Mi piacerebbe rispondere che a Rondine non si maturano competenze ma si decostruiscono inganni e si fanno crescere conoscenze. Al di là della provocazione, credo che una delle questioni stia proprio qui: accanto a un percorso che, grazie alle relazioni che Rondine ha con una serie di atenei italiani, ogni studente compie per completare il proprio personale itinerario di studi (laurea o master), ognuno è chiamato soprattutto a vivere il percorso formativo di Rondine, che prima di tutto è occasione di incontro e progetto di convivenza. In questo tempo lungo (due anni) e in uno spazio comune (il borgo) si arriva al cuore di una riscoperta della comune umanità, figlia di una più autentica conoscenza di sé e dell’altro.

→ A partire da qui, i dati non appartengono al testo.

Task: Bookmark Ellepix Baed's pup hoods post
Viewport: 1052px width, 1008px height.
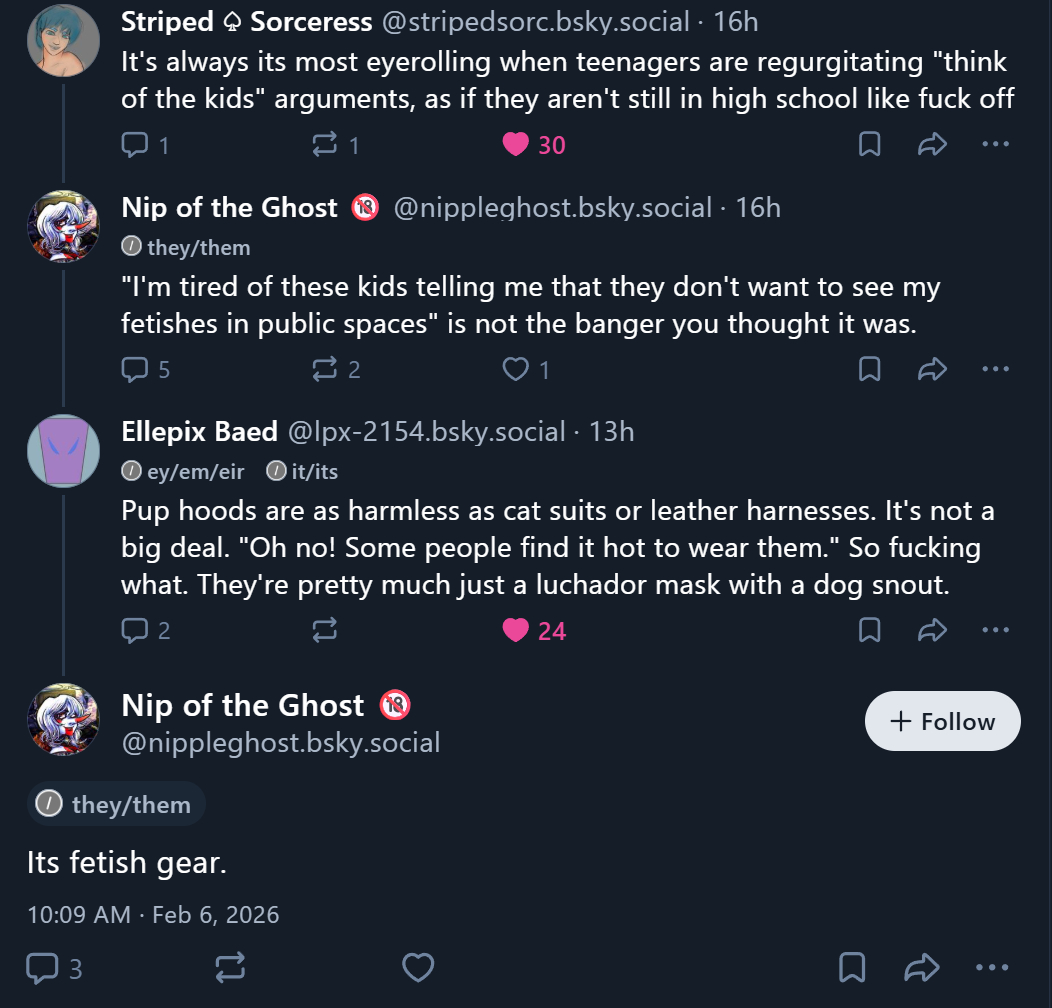Action: [x=870, y=630]
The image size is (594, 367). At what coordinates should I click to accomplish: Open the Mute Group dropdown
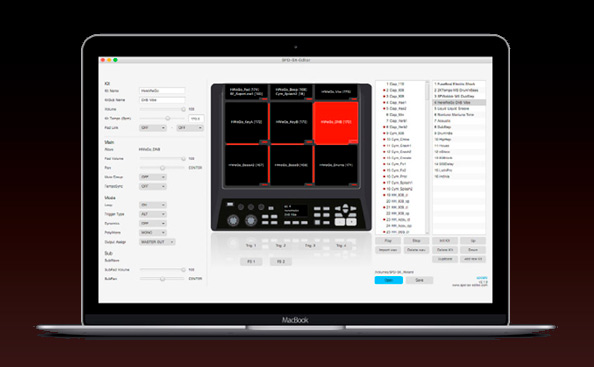(x=153, y=177)
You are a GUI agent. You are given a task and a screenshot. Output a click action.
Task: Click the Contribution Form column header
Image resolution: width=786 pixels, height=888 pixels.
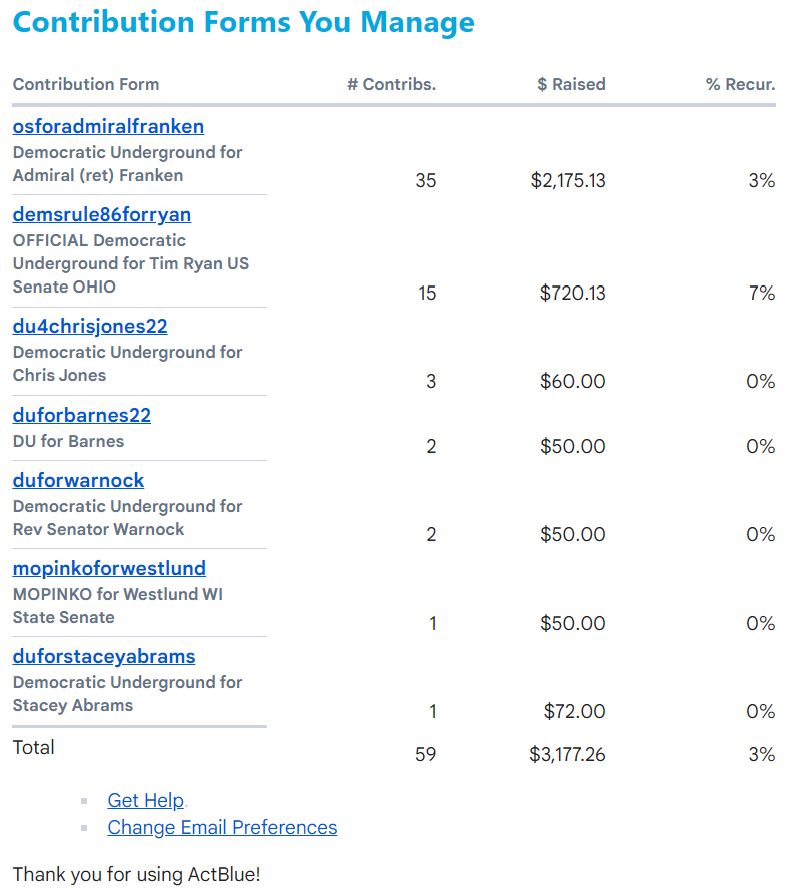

Si tratta di un metodo riproducibile, che ha valore oggi per la società anche al di là dei piccoli numeri di chi arriva a Rondine? In altre parole, Rondine dovrebbe o potrebbe diventare un modello replicabile?
Questa, sulla soglia dei venti anni, è la sfida di Rondine e il motivo per cui nel testo virgolettiamo sempre l’espressione “metodo Rondine”: si apre un vero e proprio bivio. Di sicuro Rondine è un luogo e non sarà mai altri luoghi. Si tratta di capire cosa è “replicabile” e come. Al momento è “replicabile” senz’altro un messaggio che ha trasformato l’illusione utopica in una realtà possibile. Da qui in avanti si tratta di capire davvero cosa affidare alle vite delle persone che sentono di essere assediate da un conflitto o possedute da un conflitto di cui non si rendono conto e rendere così un’esperienza di alcuni qualcosa di più di una testimonianza per tutti…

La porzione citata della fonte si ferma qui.